## TASK OBJECTIVE
Which lines run from the one containing "You are a GUI" through the last line of the records? Copy them exactly, leaving pictures out.

## AVAILABLE DATA
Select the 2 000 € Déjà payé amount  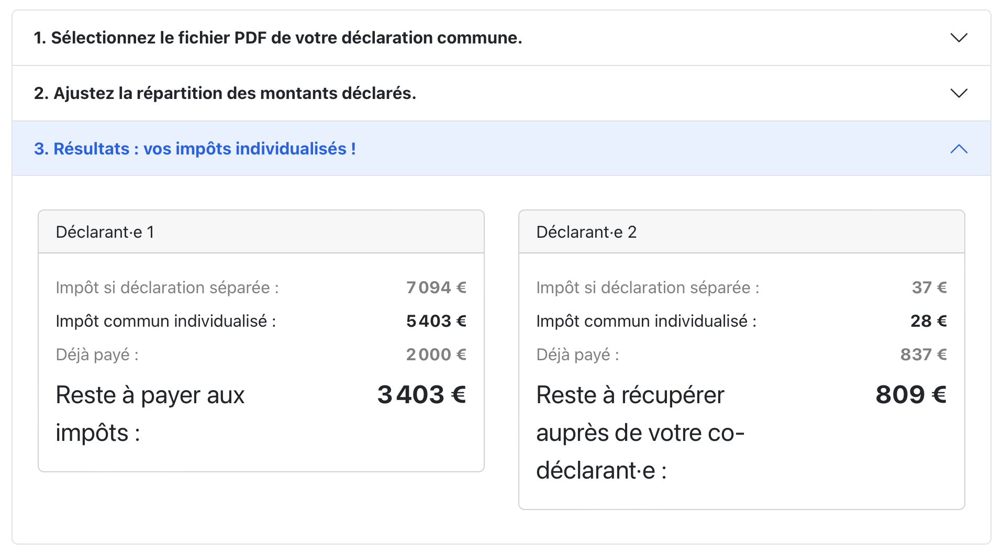(436, 354)
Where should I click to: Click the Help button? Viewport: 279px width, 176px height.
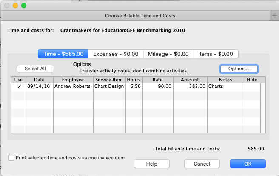coord(152,164)
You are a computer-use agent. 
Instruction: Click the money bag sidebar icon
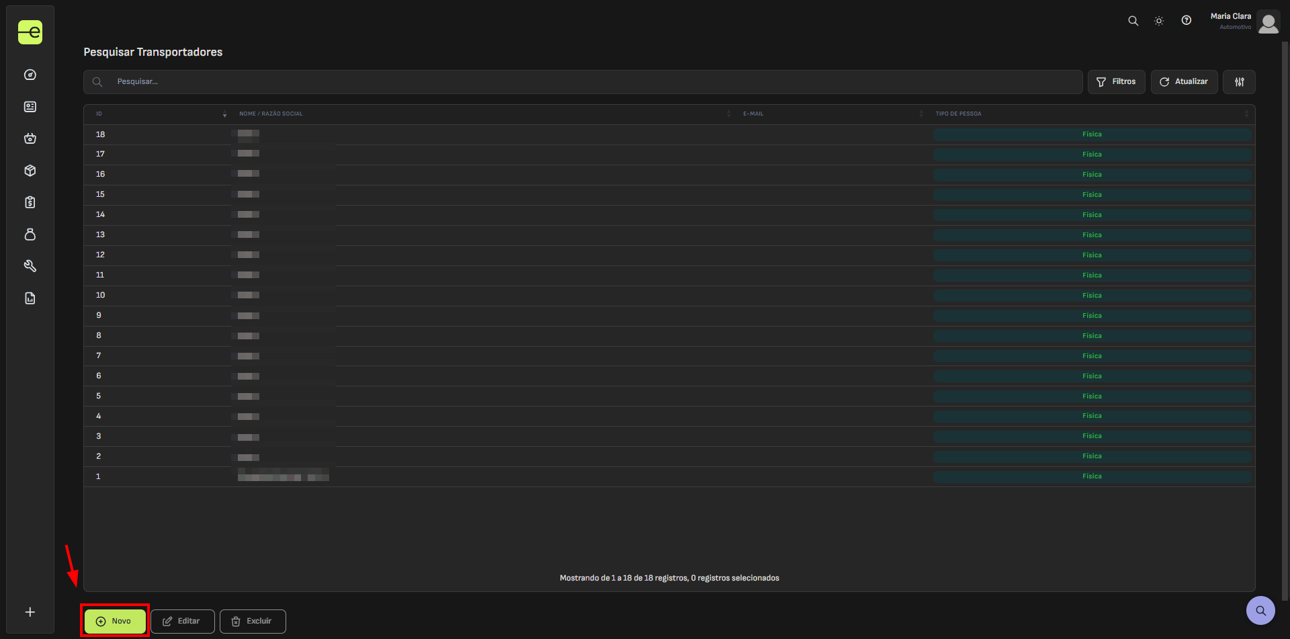coord(30,235)
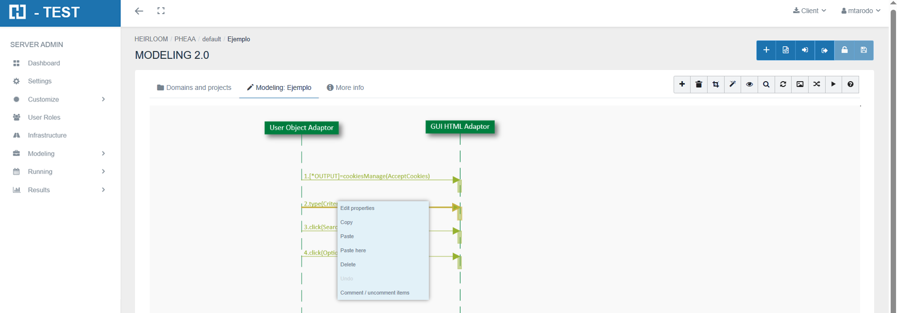897x313 pixels.
Task: Toggle fullscreen with the expand icon
Action: [x=161, y=11]
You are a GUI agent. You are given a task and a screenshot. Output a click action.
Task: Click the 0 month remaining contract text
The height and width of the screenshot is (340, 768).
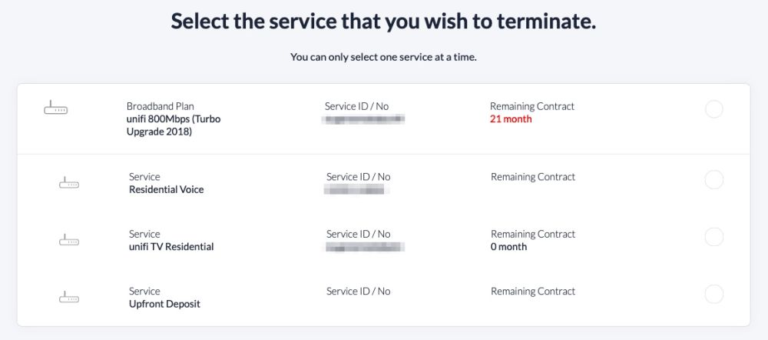coord(509,247)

## RESULT FOR THIS TASK
You are a GUI agent. You are given a task and a screenshot. Output a click action.
Task: Click the 0 month remaining contract text
The height and width of the screenshot is (340, 768).
coord(509,247)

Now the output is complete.